BS in Computer Science or other related discipline is required. Advanced degrees in Computer Science (PhD, MS) are highly desirable.
5+ years of relevant industry experience in some or most of the following technical areas:
o Advanced programming skills in Python. Conversant with data structures and algorithm design.
o Experience in building data pipelines (including data collection, warehousing, processing, analysis, monitoring, and governance) using open-source data ingestion platforms.
o Intermediate-level knowledge and experience with AWS cloud components and best practices. Good understanding in deploying data stores such as S3, RedShift, Elasticache, PostgreSQL, and EMR.

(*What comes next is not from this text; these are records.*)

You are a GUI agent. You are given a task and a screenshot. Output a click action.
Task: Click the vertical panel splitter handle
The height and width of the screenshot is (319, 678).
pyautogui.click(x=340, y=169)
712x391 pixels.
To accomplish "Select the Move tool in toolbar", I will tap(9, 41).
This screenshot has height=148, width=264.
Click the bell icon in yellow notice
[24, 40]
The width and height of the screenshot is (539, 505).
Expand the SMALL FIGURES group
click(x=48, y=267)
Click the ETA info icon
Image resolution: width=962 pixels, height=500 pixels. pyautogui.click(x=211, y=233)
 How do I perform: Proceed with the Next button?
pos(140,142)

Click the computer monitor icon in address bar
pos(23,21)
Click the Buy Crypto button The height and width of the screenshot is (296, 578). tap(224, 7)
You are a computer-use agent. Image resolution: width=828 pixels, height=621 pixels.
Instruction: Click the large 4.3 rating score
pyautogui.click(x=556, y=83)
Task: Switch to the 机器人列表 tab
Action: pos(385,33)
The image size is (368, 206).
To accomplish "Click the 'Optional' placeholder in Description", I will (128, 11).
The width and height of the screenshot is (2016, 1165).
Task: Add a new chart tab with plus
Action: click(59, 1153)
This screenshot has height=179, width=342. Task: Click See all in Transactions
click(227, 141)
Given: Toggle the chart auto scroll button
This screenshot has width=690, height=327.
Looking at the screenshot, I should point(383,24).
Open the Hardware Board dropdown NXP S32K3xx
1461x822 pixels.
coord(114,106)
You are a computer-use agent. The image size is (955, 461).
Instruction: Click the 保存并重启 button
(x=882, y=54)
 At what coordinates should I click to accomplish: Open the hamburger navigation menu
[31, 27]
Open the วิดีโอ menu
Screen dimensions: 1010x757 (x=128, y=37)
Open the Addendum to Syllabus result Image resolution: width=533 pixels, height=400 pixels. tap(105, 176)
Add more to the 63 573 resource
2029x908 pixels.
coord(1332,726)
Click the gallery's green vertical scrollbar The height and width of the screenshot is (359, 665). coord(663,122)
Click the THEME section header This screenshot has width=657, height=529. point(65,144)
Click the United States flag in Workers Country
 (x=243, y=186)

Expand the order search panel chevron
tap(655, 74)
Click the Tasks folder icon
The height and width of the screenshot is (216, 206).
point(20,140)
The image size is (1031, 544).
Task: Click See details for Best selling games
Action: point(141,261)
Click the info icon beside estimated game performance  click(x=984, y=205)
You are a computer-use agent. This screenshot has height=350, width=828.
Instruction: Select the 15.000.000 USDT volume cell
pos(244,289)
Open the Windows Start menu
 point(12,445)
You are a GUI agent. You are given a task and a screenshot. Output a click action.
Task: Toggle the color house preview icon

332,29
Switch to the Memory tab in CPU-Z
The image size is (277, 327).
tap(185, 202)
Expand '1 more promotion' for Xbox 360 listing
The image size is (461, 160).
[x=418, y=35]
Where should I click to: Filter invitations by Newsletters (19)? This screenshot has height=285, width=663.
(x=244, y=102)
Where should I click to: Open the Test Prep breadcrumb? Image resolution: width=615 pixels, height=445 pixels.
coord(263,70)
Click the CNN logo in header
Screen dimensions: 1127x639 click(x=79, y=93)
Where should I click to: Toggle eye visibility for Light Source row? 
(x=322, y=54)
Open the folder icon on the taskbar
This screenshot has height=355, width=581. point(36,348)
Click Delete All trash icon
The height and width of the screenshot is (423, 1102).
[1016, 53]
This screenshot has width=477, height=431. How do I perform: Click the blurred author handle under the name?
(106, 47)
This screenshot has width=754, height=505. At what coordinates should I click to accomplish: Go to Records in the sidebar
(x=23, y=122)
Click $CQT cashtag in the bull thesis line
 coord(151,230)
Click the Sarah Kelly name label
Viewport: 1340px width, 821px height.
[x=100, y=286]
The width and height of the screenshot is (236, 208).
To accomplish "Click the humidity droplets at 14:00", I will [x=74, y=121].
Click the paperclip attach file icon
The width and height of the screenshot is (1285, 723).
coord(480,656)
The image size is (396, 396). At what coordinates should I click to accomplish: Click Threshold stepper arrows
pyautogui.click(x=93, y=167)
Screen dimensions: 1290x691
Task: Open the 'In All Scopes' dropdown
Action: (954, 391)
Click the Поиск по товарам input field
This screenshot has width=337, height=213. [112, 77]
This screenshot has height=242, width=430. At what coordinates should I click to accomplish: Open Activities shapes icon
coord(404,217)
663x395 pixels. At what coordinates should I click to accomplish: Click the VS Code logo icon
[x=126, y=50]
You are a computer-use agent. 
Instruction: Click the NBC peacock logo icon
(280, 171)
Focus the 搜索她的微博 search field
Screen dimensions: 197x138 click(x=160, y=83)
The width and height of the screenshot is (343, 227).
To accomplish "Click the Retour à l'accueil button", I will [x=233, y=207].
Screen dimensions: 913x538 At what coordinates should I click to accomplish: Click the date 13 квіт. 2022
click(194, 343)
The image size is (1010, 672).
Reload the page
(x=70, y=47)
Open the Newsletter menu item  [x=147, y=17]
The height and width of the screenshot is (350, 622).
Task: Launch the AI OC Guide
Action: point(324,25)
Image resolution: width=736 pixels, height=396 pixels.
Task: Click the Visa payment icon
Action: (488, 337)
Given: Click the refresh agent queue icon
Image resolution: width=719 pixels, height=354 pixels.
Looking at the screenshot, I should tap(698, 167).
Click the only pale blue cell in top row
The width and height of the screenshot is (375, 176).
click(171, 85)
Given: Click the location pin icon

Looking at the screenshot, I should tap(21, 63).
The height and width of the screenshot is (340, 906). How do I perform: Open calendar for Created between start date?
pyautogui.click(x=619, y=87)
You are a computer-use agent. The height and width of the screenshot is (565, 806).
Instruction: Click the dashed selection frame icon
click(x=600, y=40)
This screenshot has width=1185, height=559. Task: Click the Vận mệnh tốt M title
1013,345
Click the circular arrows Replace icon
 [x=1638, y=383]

o Hands on experience with Databricks workspace, cluster management, AI Agent capabilities, and job orchestration
o Prior experience in modern software development is required (such as web frontend UI, backend API microservices, understanding of CI/CD and Scrum/Kanban agile development). Strong grasp on object-oriented or functional programming (using e.g. Python, Java, Scala, or C#).

We thank all candidates for your interest in Singapore Airlines, and regret that only shortlisted candidates will be notified.

1858